I travelled a lot in Europe, trains there are faster and more modern but they had a lot of equipment failures causing delays and cancelled trains. When their system works it works well, but if one train has a problem, the effect ripples through the system. 

BTW - the original video posted - all the Japanese cheering - that's just an advertising blurb.


----------



## Greg Elmassian (Jan 3, 2008)

Those "trains" are subways in the cities, not "trains" as we would call them. Get onto a rush hour train in Tokyo, Osaka, or Nagoya and that is what you will see. I'll guarantee it. I worked for Japanese companies for 7 years, and was working for Nippondenso/Denso/Toyota and Uniden. I stayed in Nagoya about 1 block from the JR station, but the subway was a different station, so , I'm guessing you probably never rode a subway during commuter hours. My destination was a rural town, where the Denso research center was, right next to NT&T's research center. (In Japan, the "research centers" get to be NOT in the city). My usual "train" started out as a subway in Nagoya, then at the outskirts of Nagoya, it came out into the daylight, and ran a bit, then they switched locos and had pantographs. By that time, it was more like a "normal" train. If you just ran the JR line, you were never on a subway as shown in the video.(The JR line runs "trains" not subways) Regards, Greg Posted By Charles on 28 Apr 2011 07:55 AM 
Greg
Just last year we rode every rail service available in Japan from North to South at various points in the day including "rush hour". Never once did we encounter such an experience as you describe. My oldest son has been working in Japan for the past 3 years has yet to express any such experience using trains often.


----------



## Mike Reilley (Jan 2, 2008)

I advocate the building of High Speed Rail here in California...though there are many that don't. The reason for high speed rail being needed here was laid out years ago...and fought over...when the HSR authority here released its Environmental Impact Report. The EIR analyzed three ways of growing the transportation infrastructure in California to meet the population demands of 2040. It looked at increasing freeways, increasing airports, and installing an HST network. The report is really worth reading...because it's an eye opener when it talks about the practical issues related to each of the solution spaces...and the computer modeling that was done was amazing.

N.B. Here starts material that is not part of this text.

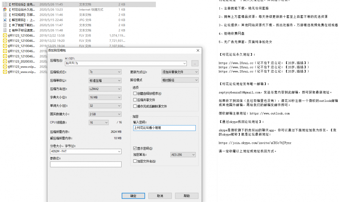Click the JPG image file icon
Screen dimensions: 339x202
click(x=5, y=19)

Take airport expansion...who wants a new airport near where they live? How much do you think the land for the new airport is gonna cost in central LA...or San Diego? I'm living through a freeway expansion where I live. It's 14 lanes wide now...5 south, 5 north, and 4 for the commuter lanes. Damn thing is 400' wide...and widening the freeways means encroachment on land already in use here. Greg lives by the coast...where the BIG issue today is whether to do the same thing to Interstate 5...and the no's are winning because of the impact on the already developed land. Just think about what widening Interstate 5 in LA would be like...going from 6 lanes total to 15. 

The EIR really looked at these situations...and gave estimates of travel time if the long haul transportation improvements were not implemented. Like...8 hours to get from downtown LA to the north end of the Valley...like 30 miles...just to get OUT of LA and go north. It analyzed and projected major gridlock. Same for the airports...even if they could get the land for new airports or airport expansion, the congestion in the air became another problem. There's only so many aircraft that can be flying in the pattern at one time...and there's only so many cars/buses that can get to an airport to drop off or pick up passengers PER HOUR. That's all analyzed...and the result is an eye opener...and the general sense should be applicable to any major metropolitan area.


High speed rail had the least impact on the environment and the most benefit for dollars spent. And I'm talking about real high speed rail...220 mph stuff...not this phoney stuff the Feds are investing in to get trains to go 100 mph. We're talking about a dedicated infrastructure for moving people at high speed. The reason the Acela isn't a 220 mph train is that it's running on the same right of way that was installed 150 years ago...with too tight curves.


Beyond the least environmental impact issues...there were other significant issues researched...like efficiency. High speed rail is electrically powered...so where does the electricity come from? Well, the plan here is to lease the right of way to solar electric companies...and use that electricity to run the trains. Of interest, you'll find a lot on the California High Speed Rail Authority web site regarding public/private partnership...because they're looking for private firms to invest in the railway...i.e. meaning our taxes don't pay for all of it. The developing business plan for this service, is another thing to follow...because it's NOT the old Amtrak idea.


Now even as an advocate for this project, I'm still one that thinks the government is spending too much and that private companies need to do some spending. Well, I was pleasantly surprised recently when the financial operations plans for the HST began being discussed...and discussed in ways that liken the proposed operation of the California lines to the way France operates its HSTs. We're so used to trains being run by the government (e.g. Amtrak and Caltrans here), that most folks assume that the California HST will be another CalTrain. NOT....well maybe NOT. In France, the building of a new HST line is bid out to contractors by their rail authority...and with the bid to build it also comes the rights to operate it for 30 years...with another 30 year option. The winner bidder PAYS the French government for that privilege. The French do NOT pay to have the rail line built...but they sure help with eminent domain issues...and they probably buy the land (don't know).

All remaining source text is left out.